++++ Data listing

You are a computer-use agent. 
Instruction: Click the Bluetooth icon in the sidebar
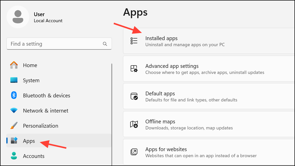coord(14,95)

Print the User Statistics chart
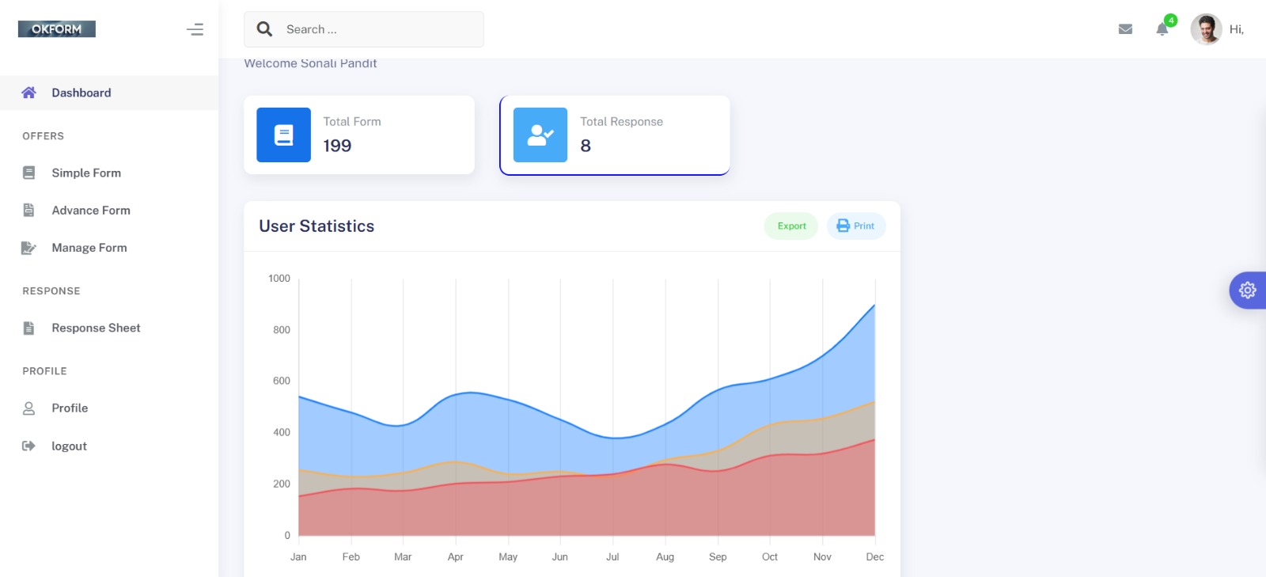(x=856, y=226)
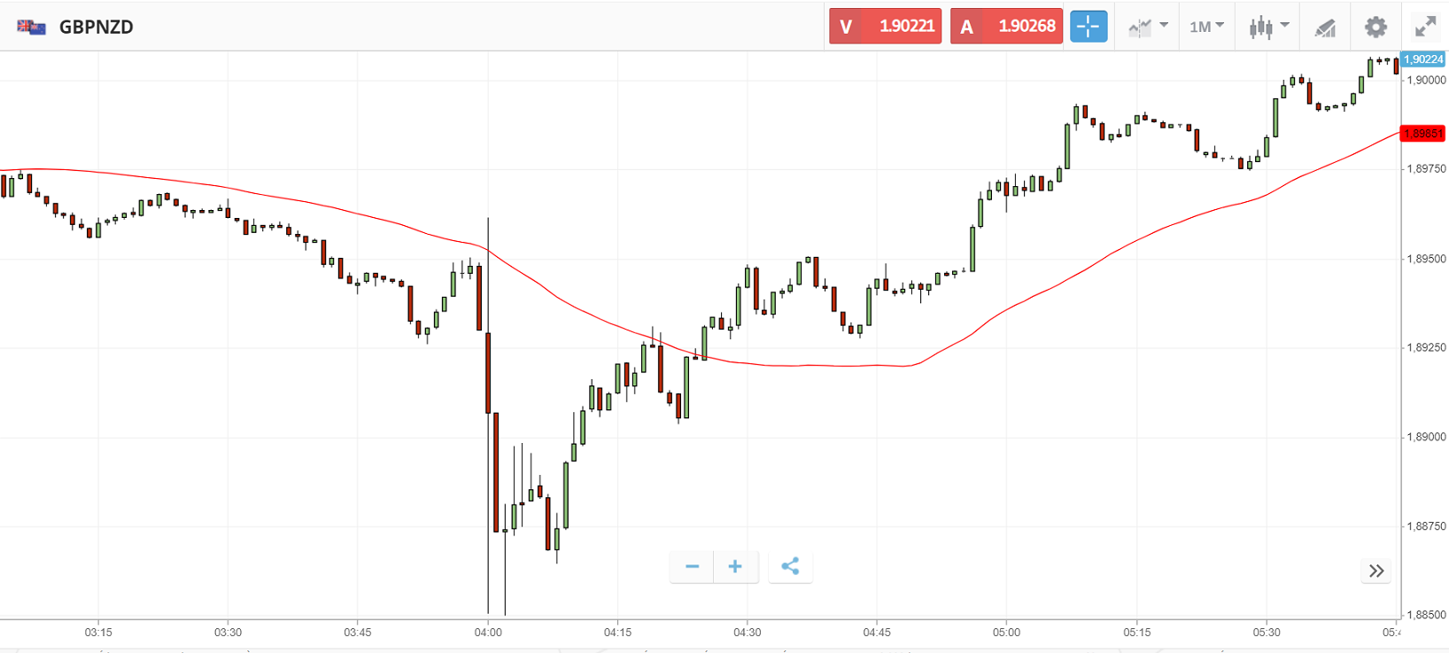Screen dimensions: 1449x653
Task: Toggle the blue crosshair cursor button
Action: pos(1089,27)
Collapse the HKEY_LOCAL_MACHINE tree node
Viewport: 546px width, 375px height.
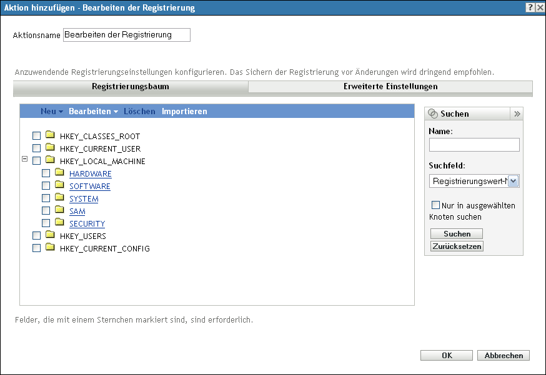[24, 159]
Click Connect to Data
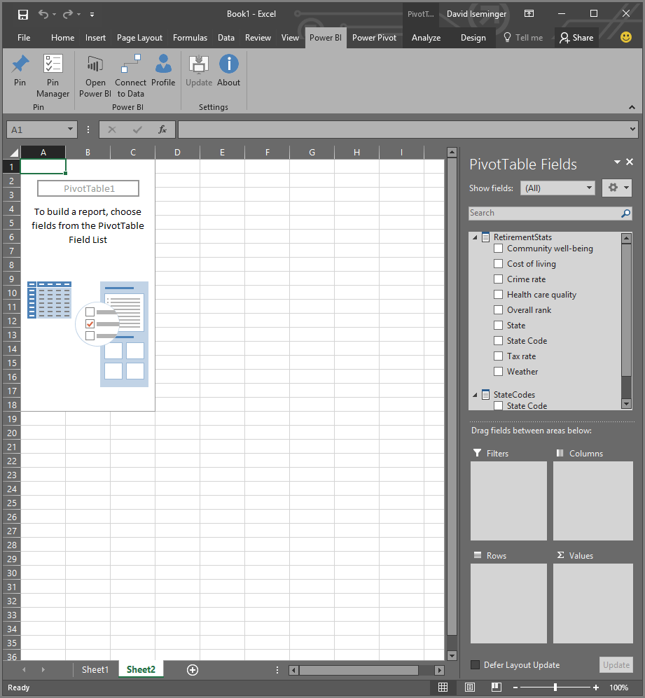Screen dimensions: 645x698 pos(130,75)
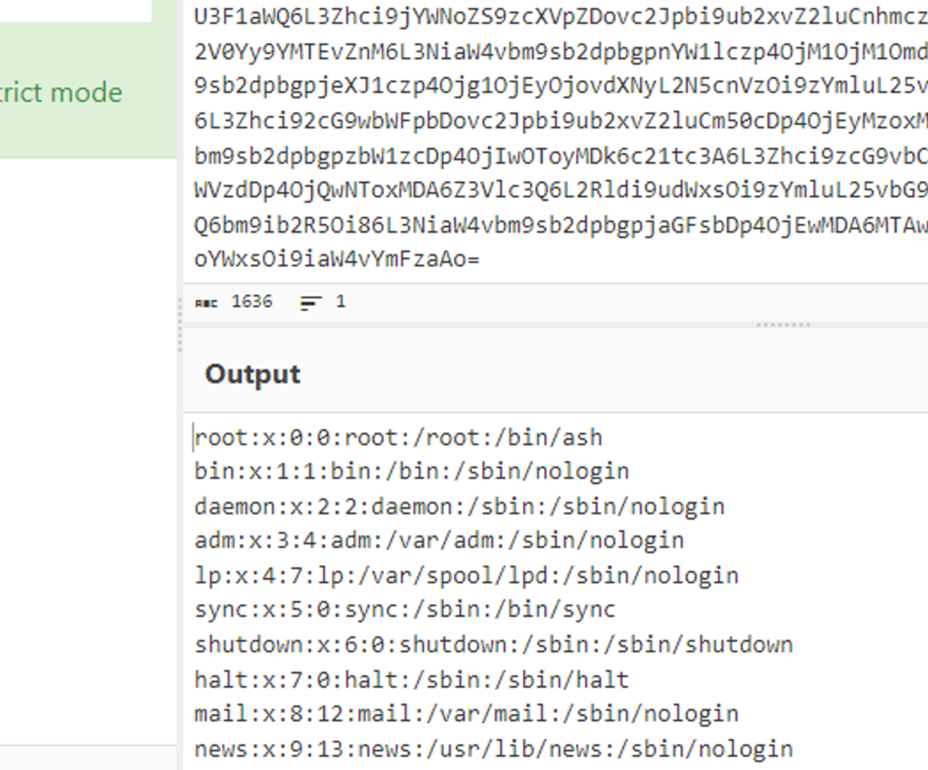Click the shutdown:x:6:0 output line
Viewport: 928px width, 770px height.
(493, 645)
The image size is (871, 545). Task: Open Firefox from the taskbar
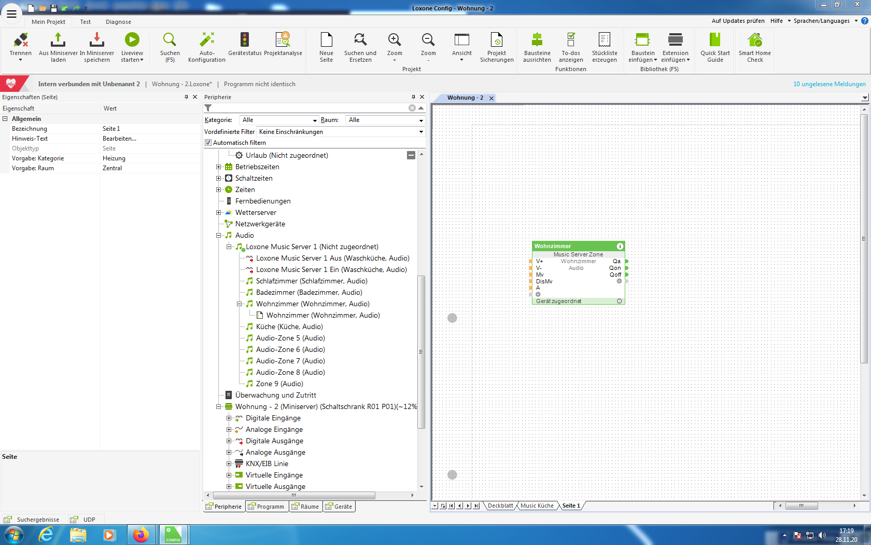pyautogui.click(x=141, y=535)
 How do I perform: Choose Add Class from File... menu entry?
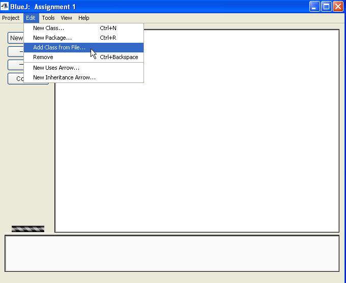[59, 47]
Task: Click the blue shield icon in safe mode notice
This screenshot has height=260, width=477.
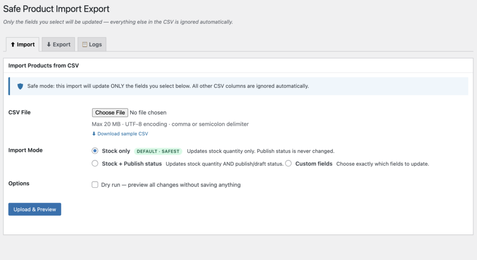Action: click(20, 86)
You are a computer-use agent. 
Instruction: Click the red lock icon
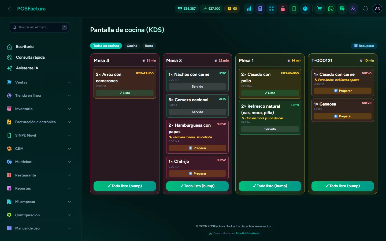click(x=283, y=9)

++++++++

▸ To do:
Omit the pictures, and please restate word for word the lines running from the line with "Print the User Statistics chart" to the end of the entries.

▸ Solution for this task:
Print the User Statistics chart
(x=856, y=226)
Screen dimensions: 1449x653
Task: Toggle the blue crosshair cursor button
Action: pos(1089,27)
Collapse the HKEY_LOCAL_MACHINE tree node
Viewport: 546px width, 375px height.
[24, 159]
Click Connect to Data
Screen dimensions: 645x698 pos(130,75)
Click the shutdown:x:6:0 output line
Viewport: 928px width, 770px height.
(493, 645)
The image size is (871, 545). Task: Open Firefox from the taskbar
pyautogui.click(x=141, y=535)
 How do I perform: Choose Add Class from File... menu entry?
[59, 47]
Task: Click the blue shield icon in safe mode notice
This screenshot has height=260, width=477.
Action: click(20, 86)
You are a computer-use agent. 
Instruction: Click the red lock icon
click(x=283, y=9)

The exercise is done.